__Exercise brief__:
Rename "MA200" to "MA50" in the records, starting at the first line and ending at the line that contains "tap(797, 6)", and keep everything else unchanged. Omit the pictures from your output.

__Material provided__:
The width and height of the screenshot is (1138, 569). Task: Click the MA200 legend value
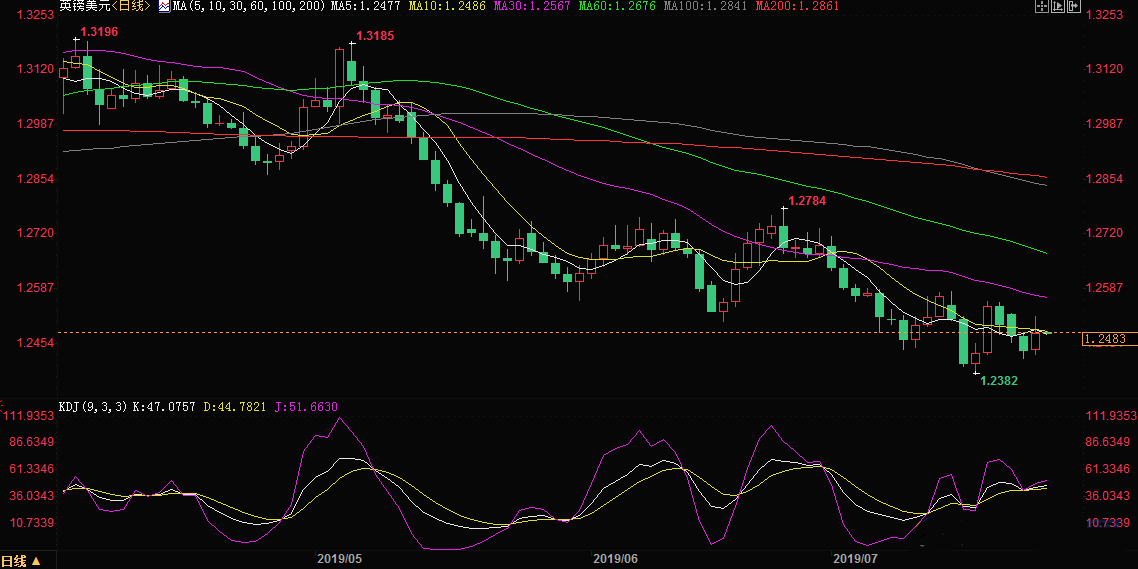tap(797, 6)
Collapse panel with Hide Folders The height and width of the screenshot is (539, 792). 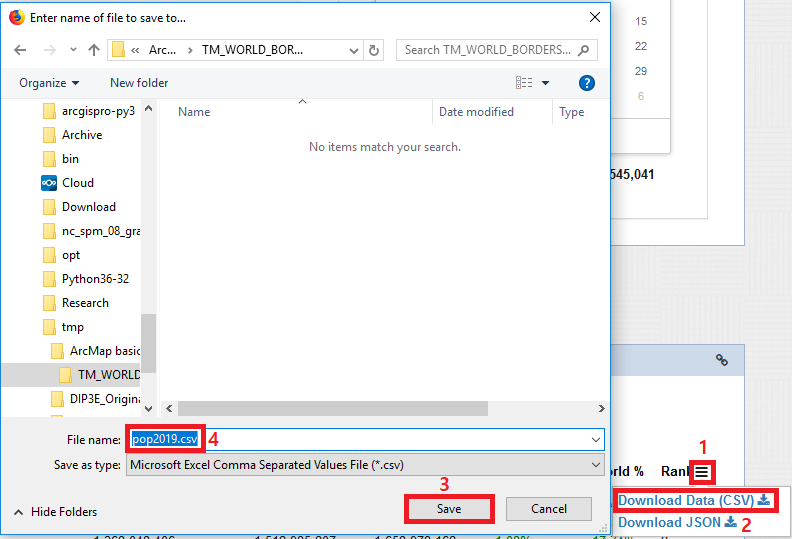point(55,511)
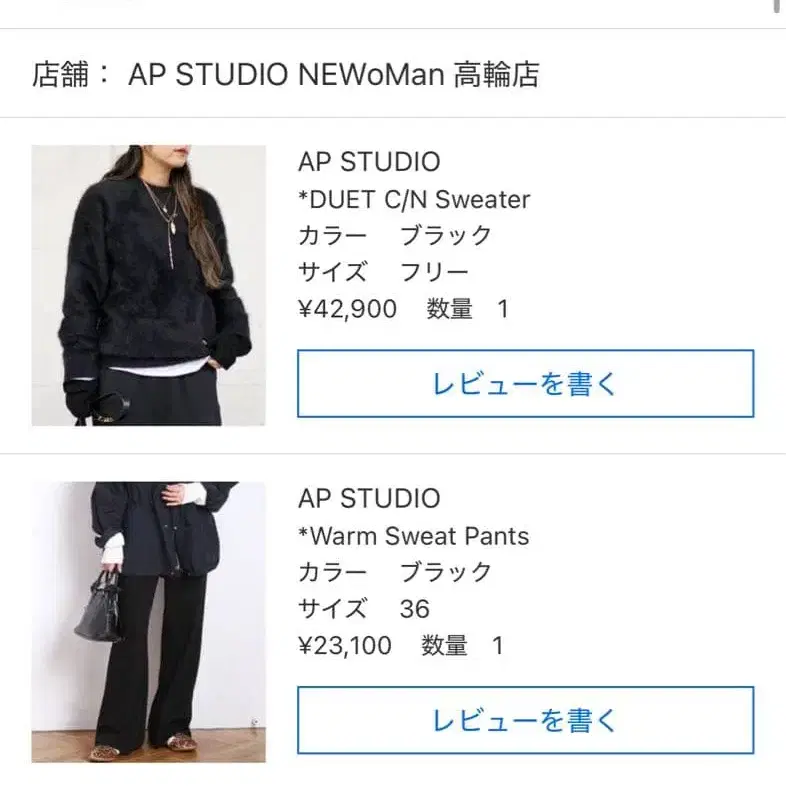Screen dimensions: 786x786
Task: Click the sweater's カラー ブラック line
Action: pos(395,236)
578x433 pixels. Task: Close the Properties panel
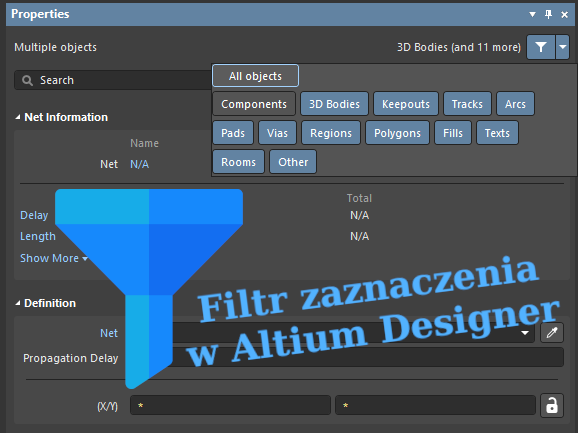(x=564, y=14)
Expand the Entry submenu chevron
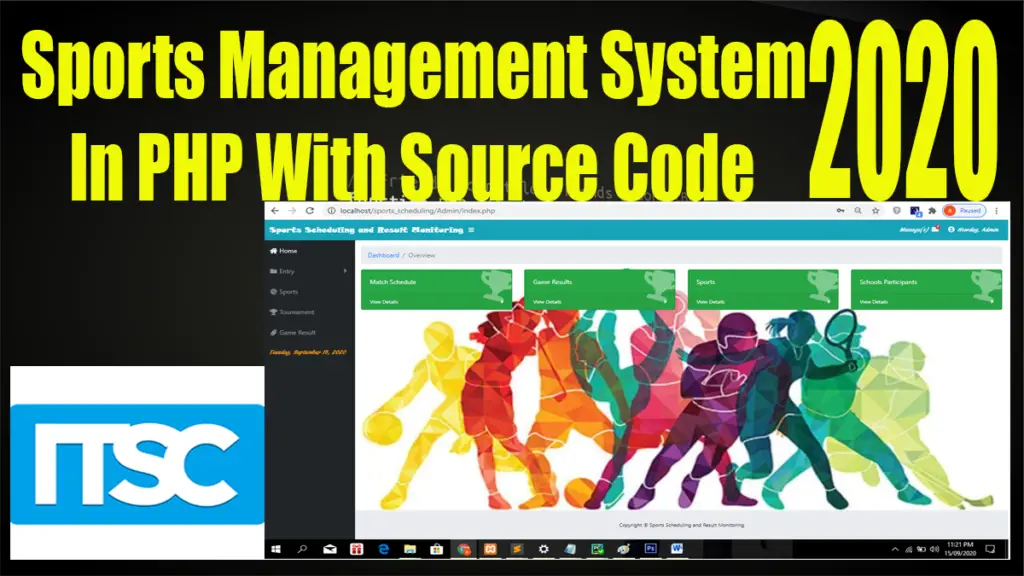1024x576 pixels. pos(345,271)
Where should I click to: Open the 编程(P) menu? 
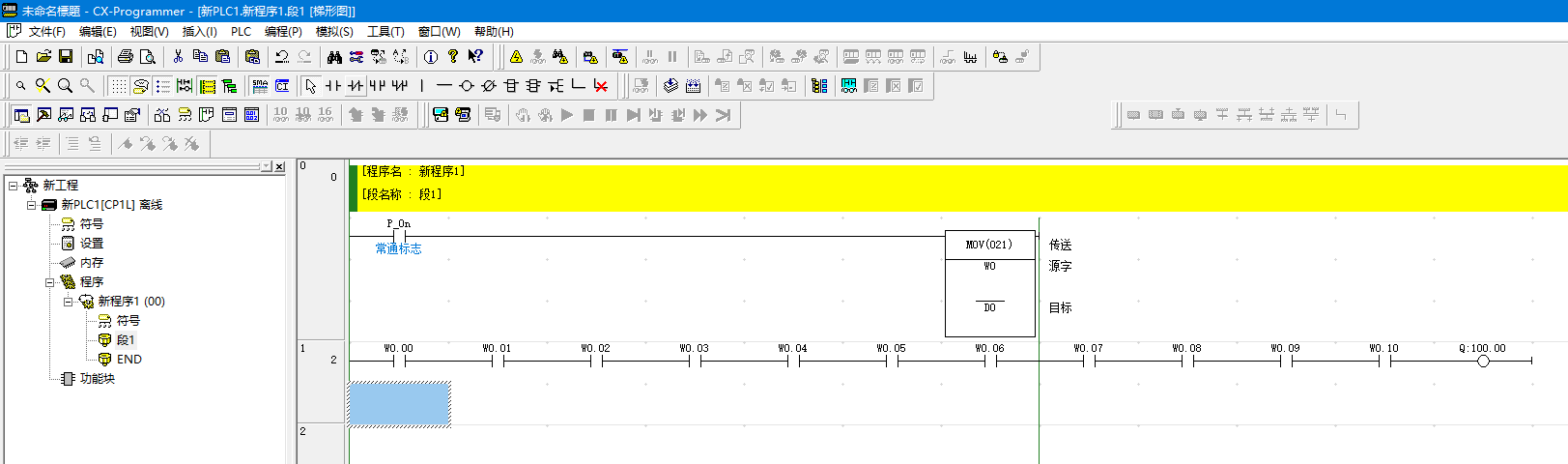pos(283,32)
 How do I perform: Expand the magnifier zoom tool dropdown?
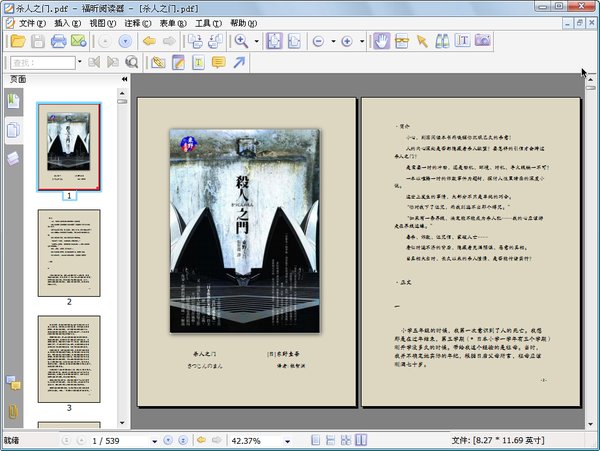[257, 41]
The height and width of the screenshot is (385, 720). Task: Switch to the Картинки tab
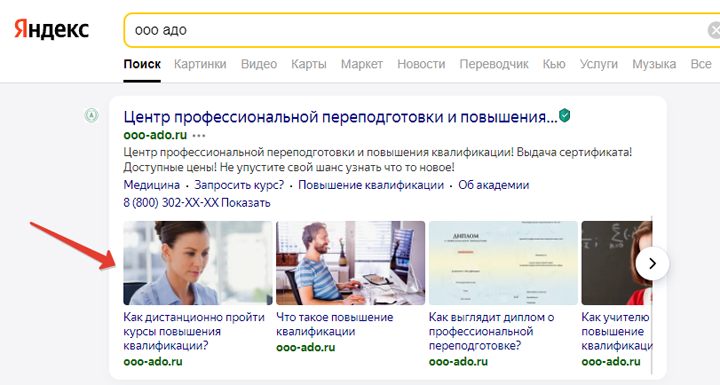[200, 64]
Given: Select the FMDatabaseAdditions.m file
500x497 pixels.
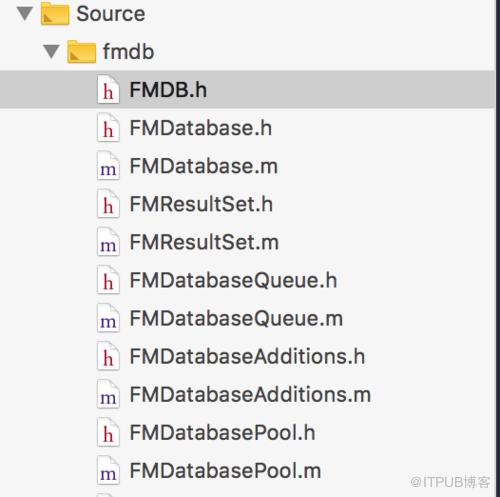Looking at the screenshot, I should (x=250, y=394).
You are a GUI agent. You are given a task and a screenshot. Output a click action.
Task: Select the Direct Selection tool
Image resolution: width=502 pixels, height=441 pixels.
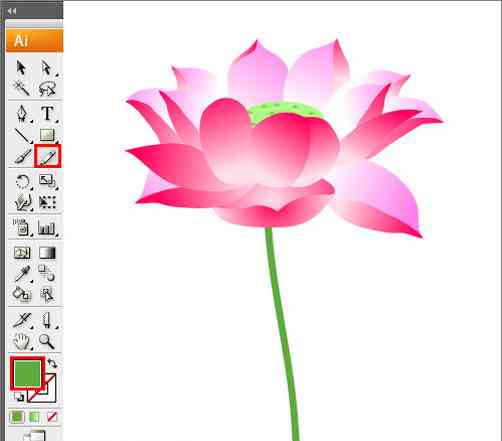(x=47, y=68)
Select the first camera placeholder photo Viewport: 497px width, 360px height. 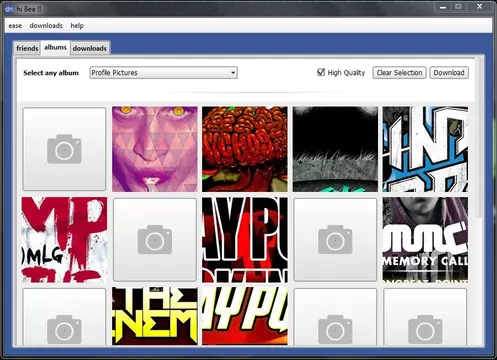pyautogui.click(x=64, y=149)
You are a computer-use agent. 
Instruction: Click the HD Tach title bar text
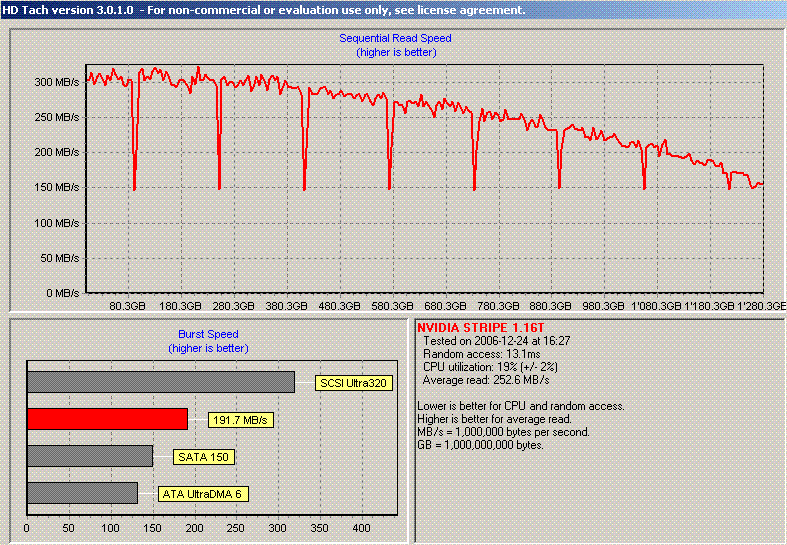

__Solution__:
The width and height of the screenshot is (1138, 569). Task: Click the MA50 legend value
tap(797, 6)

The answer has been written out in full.